PAGE EXCERPT
Of course, there are rational, evidence-based rebuttals to all of these objections which satisfy objective and rigorous scrutiny. But being convinced that the cause is correct may not always convert the casual gun owner into a proponent for campus carry.

So even if campus carry is a rational policy decision, why should the average parent, professor, student or citizen support it? We submit the following five reasons.

1) Campus Carry Works

Multiple studies, reports and testimony from campus officials, law enforcement, journalists and statisticians have shown that campus carry has not only been a non-issue regarding negative repercussions, but some evidence suggests crime actually decreases on campuses which permit students to be armed.

There are two prongs to campus carry’s success: deterrence, and practical self-defense. By announcing that some students may be armed (rather than mandatorily disarmed), criminals are more deterred from targeting victims which may pose a threat, and less willing to engage.

For less rational actors (the heedless spree-killer for instance), it introduces the possibility of self-defense where before none existed.

2) Colleges Are Open, Unsecured Environments

By definition, colleges are unique, and particularly vulnerable locations. These are not schools peopled with minors and juveniles for whom the school has custodial obligations, security systems for receiving and releasing students to their parents/guardians, and laws requiring attendance. These are open environments where independent students (and any other parties) are free to come and go. They have repeatedly shown themselves vulnerable to active shooter threats, with some twenty mass shootings carried out on college campuses since 2000.

While crime on campus overall has declined over the past two decades, and some research suggests campuses are safer overall than the cities in which they reside, history has shown they are not immune. Recent data demonstrates increases in crimes such as sexual assault or hate crimes.

DATA SHOWN

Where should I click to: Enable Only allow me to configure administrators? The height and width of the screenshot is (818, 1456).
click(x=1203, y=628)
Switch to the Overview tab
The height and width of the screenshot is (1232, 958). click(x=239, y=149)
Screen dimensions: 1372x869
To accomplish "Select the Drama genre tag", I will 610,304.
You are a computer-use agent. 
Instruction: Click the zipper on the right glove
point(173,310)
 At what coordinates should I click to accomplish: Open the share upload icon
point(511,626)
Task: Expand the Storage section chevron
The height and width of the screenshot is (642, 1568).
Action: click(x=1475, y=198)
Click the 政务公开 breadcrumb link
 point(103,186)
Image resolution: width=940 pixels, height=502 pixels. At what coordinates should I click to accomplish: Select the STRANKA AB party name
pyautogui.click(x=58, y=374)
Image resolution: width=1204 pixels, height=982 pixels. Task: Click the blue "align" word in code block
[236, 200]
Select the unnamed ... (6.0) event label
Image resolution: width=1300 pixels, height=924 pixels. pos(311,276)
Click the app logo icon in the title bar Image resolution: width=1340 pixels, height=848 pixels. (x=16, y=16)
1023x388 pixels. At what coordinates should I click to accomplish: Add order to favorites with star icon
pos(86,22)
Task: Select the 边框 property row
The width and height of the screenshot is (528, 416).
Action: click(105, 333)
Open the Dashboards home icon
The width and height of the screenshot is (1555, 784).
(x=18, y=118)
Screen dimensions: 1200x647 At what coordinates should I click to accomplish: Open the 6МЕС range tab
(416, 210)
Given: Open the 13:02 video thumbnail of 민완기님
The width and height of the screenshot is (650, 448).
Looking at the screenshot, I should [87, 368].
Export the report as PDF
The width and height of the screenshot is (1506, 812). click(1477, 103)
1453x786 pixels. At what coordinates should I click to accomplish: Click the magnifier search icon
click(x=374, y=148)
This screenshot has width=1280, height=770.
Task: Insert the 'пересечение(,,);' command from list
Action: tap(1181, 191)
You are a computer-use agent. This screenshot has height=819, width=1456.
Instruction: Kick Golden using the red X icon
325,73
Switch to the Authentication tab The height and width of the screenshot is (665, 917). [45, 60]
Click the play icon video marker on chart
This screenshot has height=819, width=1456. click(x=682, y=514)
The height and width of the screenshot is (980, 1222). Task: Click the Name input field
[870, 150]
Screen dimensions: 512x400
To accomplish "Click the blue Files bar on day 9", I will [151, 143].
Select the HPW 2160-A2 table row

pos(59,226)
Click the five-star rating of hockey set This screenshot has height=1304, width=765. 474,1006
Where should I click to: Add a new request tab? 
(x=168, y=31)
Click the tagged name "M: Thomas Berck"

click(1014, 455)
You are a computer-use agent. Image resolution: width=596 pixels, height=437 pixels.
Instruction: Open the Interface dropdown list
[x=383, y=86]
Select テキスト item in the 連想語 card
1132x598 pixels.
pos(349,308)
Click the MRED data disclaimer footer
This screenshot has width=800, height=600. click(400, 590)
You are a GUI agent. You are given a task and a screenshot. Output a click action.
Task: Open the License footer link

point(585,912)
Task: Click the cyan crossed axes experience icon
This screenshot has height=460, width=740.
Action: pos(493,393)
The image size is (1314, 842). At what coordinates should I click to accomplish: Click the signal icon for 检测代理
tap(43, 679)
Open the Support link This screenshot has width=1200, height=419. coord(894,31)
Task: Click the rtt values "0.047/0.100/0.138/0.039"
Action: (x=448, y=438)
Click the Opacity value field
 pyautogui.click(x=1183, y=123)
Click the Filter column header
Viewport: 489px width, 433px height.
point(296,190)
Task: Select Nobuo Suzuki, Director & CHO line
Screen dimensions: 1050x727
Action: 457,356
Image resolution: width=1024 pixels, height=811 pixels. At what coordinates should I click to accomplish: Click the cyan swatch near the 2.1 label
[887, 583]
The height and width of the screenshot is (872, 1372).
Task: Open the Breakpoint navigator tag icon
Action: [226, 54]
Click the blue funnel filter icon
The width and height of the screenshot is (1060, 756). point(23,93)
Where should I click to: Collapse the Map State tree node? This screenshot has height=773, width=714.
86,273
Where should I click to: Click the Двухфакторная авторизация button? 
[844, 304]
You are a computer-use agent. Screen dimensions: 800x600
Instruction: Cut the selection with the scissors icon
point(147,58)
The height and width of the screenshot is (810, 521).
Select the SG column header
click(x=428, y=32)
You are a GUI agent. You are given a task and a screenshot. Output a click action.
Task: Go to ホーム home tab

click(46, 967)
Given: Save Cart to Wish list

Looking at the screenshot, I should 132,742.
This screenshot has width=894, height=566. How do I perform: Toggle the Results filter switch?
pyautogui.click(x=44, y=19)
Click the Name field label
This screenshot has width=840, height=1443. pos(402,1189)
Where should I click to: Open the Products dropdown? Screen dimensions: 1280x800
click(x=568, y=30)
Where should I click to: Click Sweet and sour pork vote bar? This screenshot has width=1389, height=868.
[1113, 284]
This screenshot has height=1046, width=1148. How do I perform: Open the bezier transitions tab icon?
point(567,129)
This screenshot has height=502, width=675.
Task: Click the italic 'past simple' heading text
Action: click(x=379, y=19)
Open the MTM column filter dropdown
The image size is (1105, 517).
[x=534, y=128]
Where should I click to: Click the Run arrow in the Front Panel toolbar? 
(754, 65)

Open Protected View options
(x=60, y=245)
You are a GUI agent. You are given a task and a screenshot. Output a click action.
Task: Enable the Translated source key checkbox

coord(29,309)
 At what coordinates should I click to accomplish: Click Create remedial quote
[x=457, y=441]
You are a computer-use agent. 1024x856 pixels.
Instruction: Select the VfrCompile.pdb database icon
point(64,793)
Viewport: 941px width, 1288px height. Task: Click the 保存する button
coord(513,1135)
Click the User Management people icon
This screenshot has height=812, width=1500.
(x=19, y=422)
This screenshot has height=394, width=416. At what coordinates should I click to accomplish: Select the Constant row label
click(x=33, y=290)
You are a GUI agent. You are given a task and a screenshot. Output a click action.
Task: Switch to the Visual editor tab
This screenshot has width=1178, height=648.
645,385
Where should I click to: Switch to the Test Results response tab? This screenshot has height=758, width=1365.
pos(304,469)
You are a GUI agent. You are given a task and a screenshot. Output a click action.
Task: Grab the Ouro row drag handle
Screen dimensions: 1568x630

TASK A
In the campus carry excerpt, what reason is given for calling colleges particularly vulnerable locations? Answer in one to three sentences.
TASK B
Answer these questions from the campus carry excerpt:
(i) How many reasons does the excerpt submit for supporting campus carry?
(ii) What are the two prongs of campus carry's success?
(iii) Which crimes does recent data show increasing?
TASK C
Transcribe the passage of the campus carry excerpt that opens with the words containing "Multiple studies, reports" and closes with "before none existed.".

EXPECTED ANSWER A
Colleges are open environments where independent students and anyone else can come and go. Schools for minors have custodial obligations, systems for releasing students to parents or guardians, and attendance laws, but colleges do not. They have also repeatedly proven vulnerable to active shooter threats, with some twenty mass shootings on college campuses since 2000.

EXPECTED ANSWER B
(i) Five.
(ii) Deterrence and practical self-defense.
(iii) Sexual assault and hate crimes.

EXPECTED ANSWER C
Multiple studies, reports and testimony from campus officials, law enforcement, journalists and statisticians have shown that campus carry has not only been a non-issue regarding negative repercussions, but some evidence suggests crime actually decreases on campuses which permit students to be armed.

There are two prongs to campus carry’s success: deterrence, and practical self-defense. By announcing that some students may be armed (rather than mandatorily disarmed), criminals are more deterred from targeting victims which may pose a threat, and less willing to engage.

For less rational actors (the heedless spree-killer for instance), it introduces the possibility of self-defense where before none existed.